How to Build a Gate

New Athenaeum Theatre, 24 The Octagon, Dunedin

22/06/2024 - 22/06/2024

Production Details


Written by Electra Carzis
Directed By Sydney Dennison
Edited by Zora Squish Pruitt

Kate Low and Electra Artemis Productions


A new sci-fi thriller by Electra Carzis follows computer engineer Liza Davis as she goes through the most enticing opportunity any of us can imagine: working from home.

But when her neighbour grabs her DoorDash instead of his, Liza embarks on the warpath we’ve all walked in the name of a breakfast sandwich. Little did she know he was ready to head her off at the pass, with the greatest gift a man could offer: an apology … and a phone number.

While Liza is distracted by the scandalous sexting from the hot guy across the hall, her work falls from the front of her mind. That is, until her boss reminds her exactly how invested he is in her project and she’s forced to face the reality in front of her: that she’s been too disengaged for too long, and she’ll be reaping the consequences before the day is out.

Let’s hope she has time to rekindle her love connection before the curtain falls.

And pray she realizes just who she’s been kindling with…

This New York-based playwright is bringing a hooker with a heart-of-gold attitude to nuanced storytelling. You’ll laugh, you’ll cry, you’ll have to google slang you never needed to know.

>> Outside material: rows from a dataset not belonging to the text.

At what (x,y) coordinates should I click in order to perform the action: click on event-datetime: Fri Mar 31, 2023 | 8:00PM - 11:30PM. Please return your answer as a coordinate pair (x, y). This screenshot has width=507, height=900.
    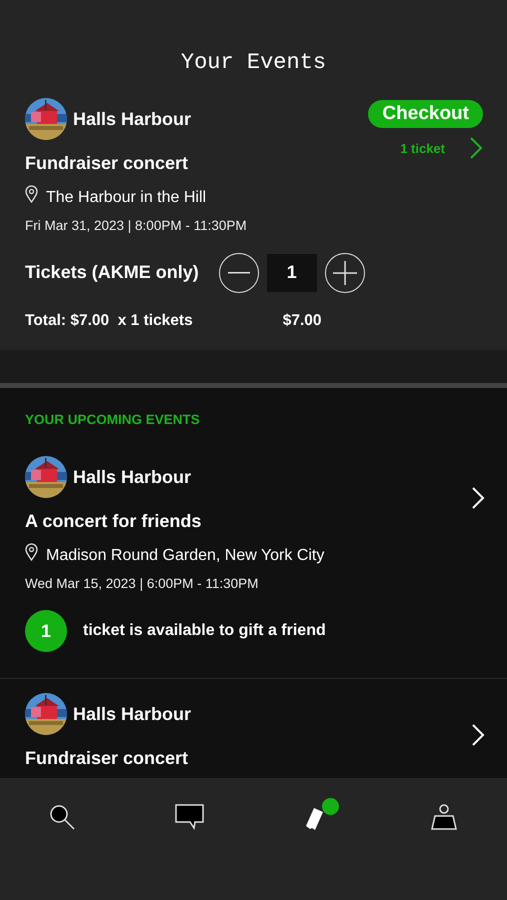
    Looking at the image, I should click on (136, 226).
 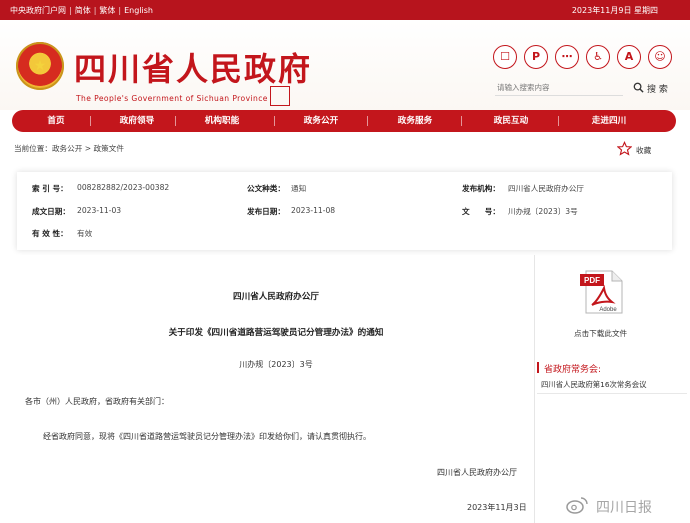 I want to click on doc-title: 关于印发《四川省道路营运驾驶员记分管理办法》的通知, so click(x=276, y=333).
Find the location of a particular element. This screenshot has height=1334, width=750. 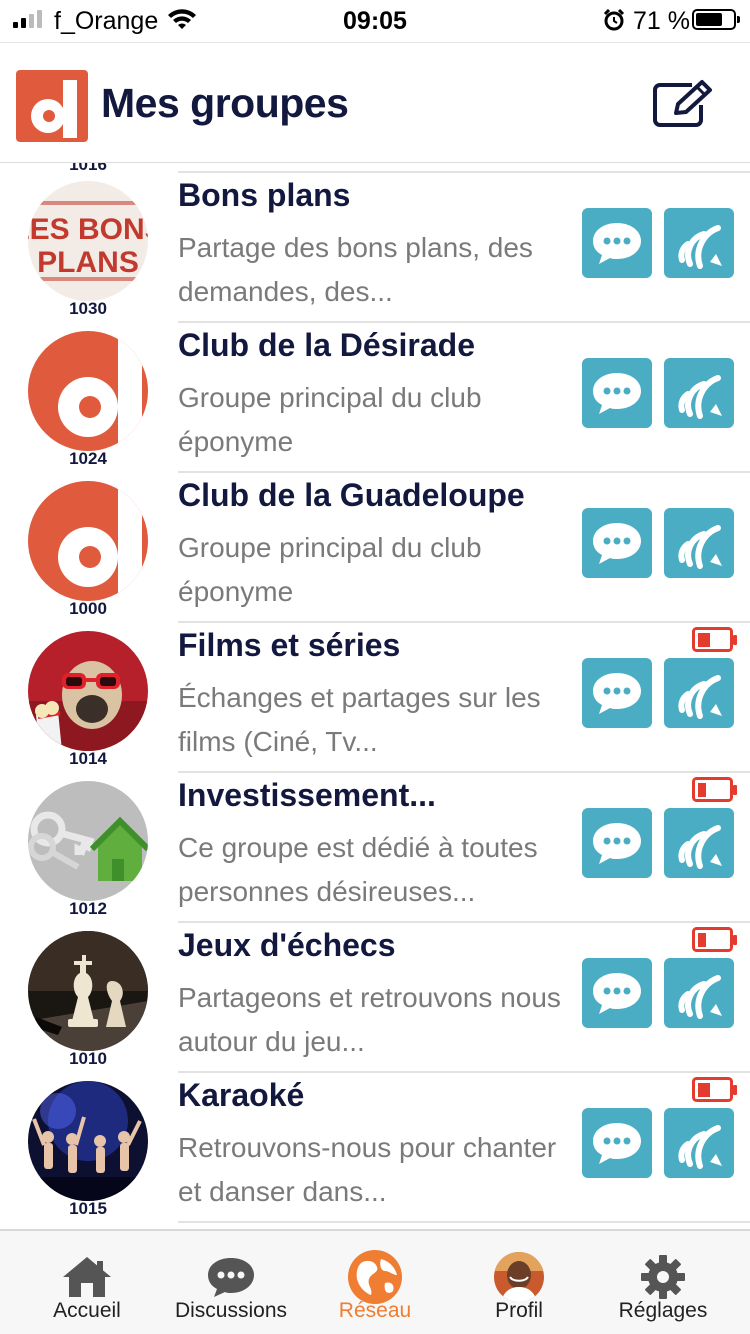

compose-button is located at coordinates (683, 106).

Date: Saturday 22nd June 2024, 7:30pm – 8:30pm
Location: New Athenaeum Theatre, Dunedin
Run Time: 60 Minutes
Rating: R16
Tickets: $20 available at https://www.eventbrite.com/e/893368357807
Limited Cash door sales pending availability


Starring Kate Low
Tech: Benjamin Donaldson


Verbatim , Theatre , Solo ,


60mins

A story for our time

Review by Hannah Molloy 23rd Jun 2024

Kate Low is a great watch in How to Build a Gate, written by Electra Carzis, directed by Sydney Dennison and edited by Zora Squish Pruitt. Low takes hold of the script, and her personality overflows from the small New Athenaeum Theatre stage. She whisks around the stage, by turns thoughtful, excited, turned on, enraged, and remorseful. She uses big gestures and small quirks of her eyebrows. The audience laughs quietly but often.

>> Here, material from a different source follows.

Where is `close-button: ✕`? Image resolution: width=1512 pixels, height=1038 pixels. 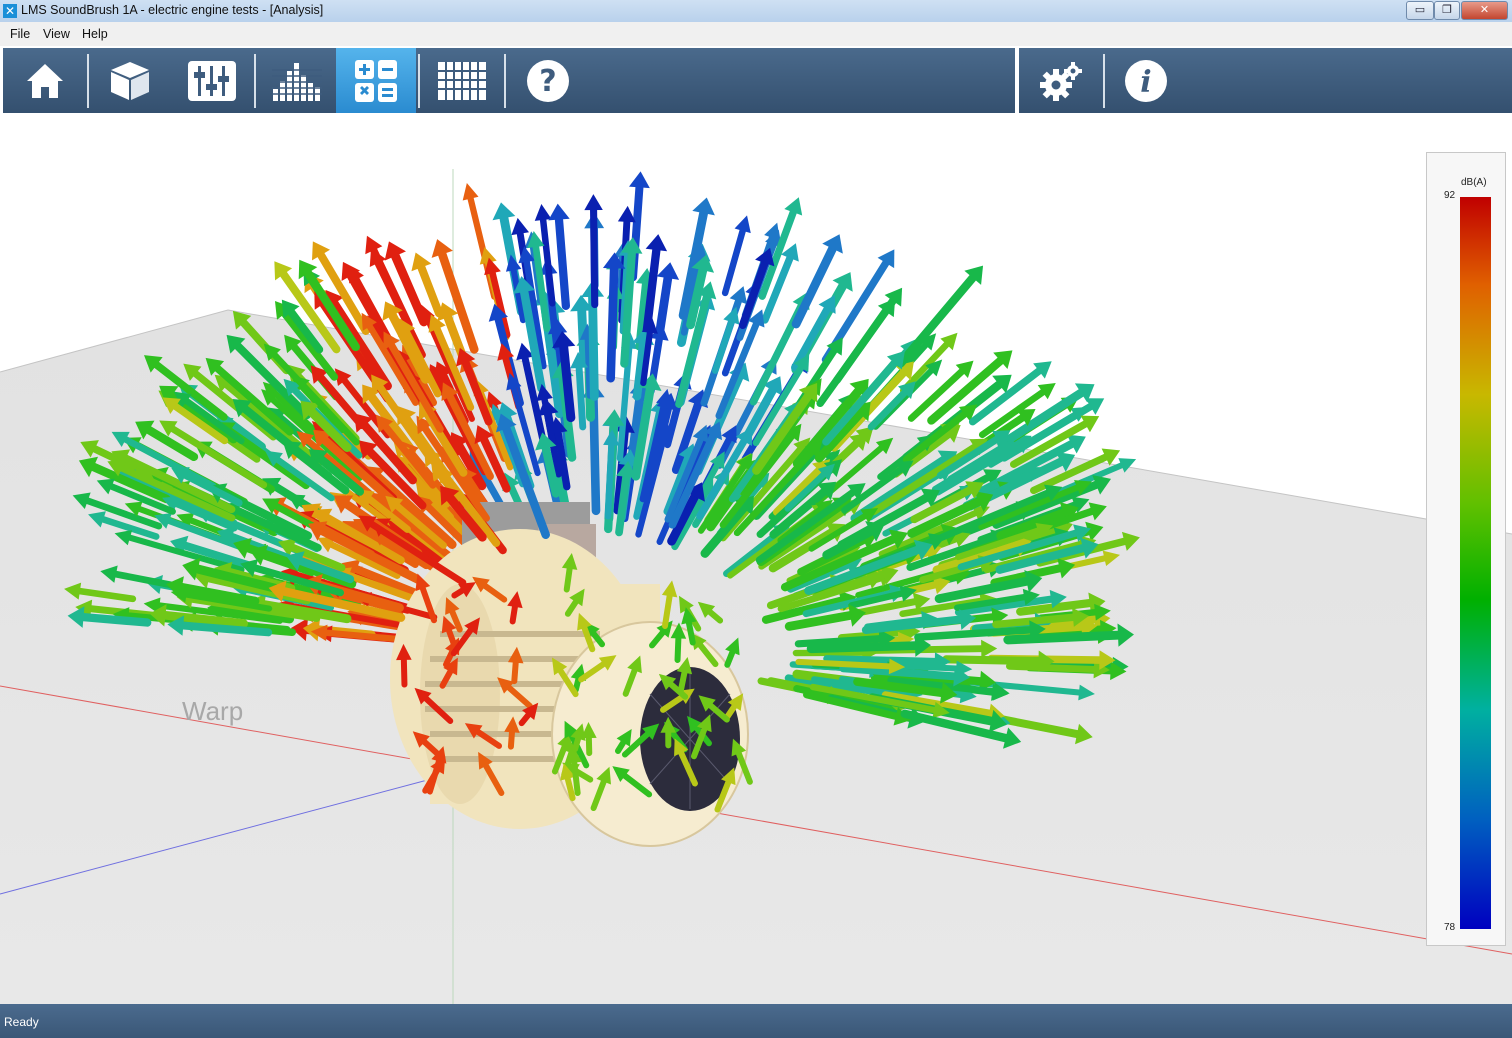
close-button: ✕ is located at coordinates (1484, 10).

The story is very of our time – a scientist (Liza) holed up in a tiny, cluttered apartment, creating, without much thought for consequences beyond financial return and fame, an artificial intelligence more powerful than anything anyone has dreamed of. Liza is distracted by her ‘hot neighbour’ and we whirl from her dreams of a Nobel prize to sexting the guy who took her food delivery by mistake to a crisis of conscience as she realises what she has actually created.

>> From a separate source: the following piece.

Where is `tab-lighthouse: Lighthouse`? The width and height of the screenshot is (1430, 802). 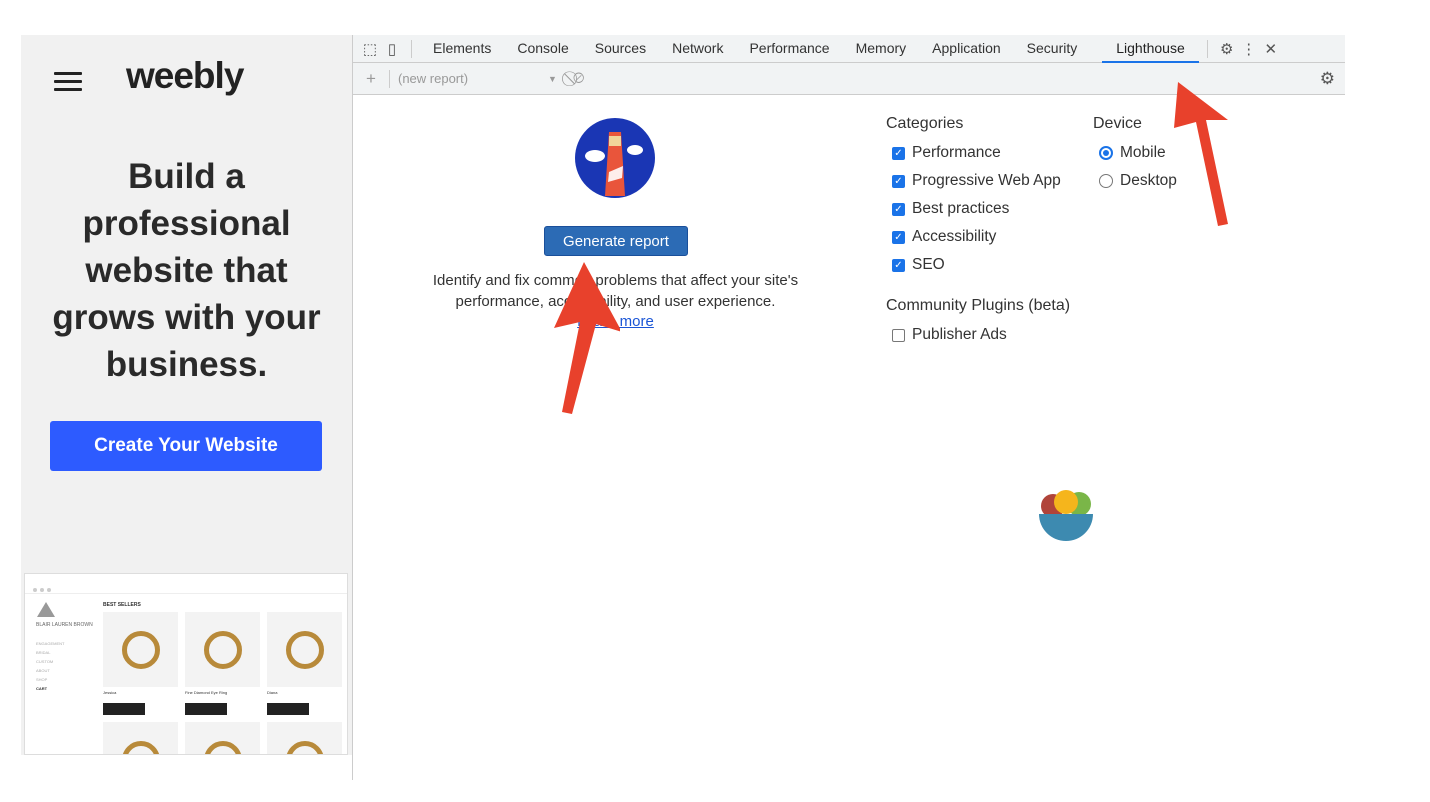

We the audience realise quite quickly that Liza is actually having an intense conversation with the AI she has created rather than the hot neighbour, enabling it to learn rapidly and approach sentience and autonomy. It feels like the room gets ready to sympathise with her as she navigates the potential consequences of her creation for humankind – and for humanity. (These words often seem to be used interchangeably these days but I wonder if there is a deeper subtlety in the use of ‘humanity’ in this script.)

Although a very current narrative and deeply concerning social issue, especially in the contexts of artistic intellectual property rights and the proliferation of mis and disinformation, somehow it feels like we don’t go quite deep enough into the weave any of the threads – but maybe the instant sexting and problematic employer aren’t meant to be more than devices to move us to where the plot needs us to be rather than commentary on other social issues. We cover a lot of ground in an hour and Low maintains a rapid pace without breaking a sweat.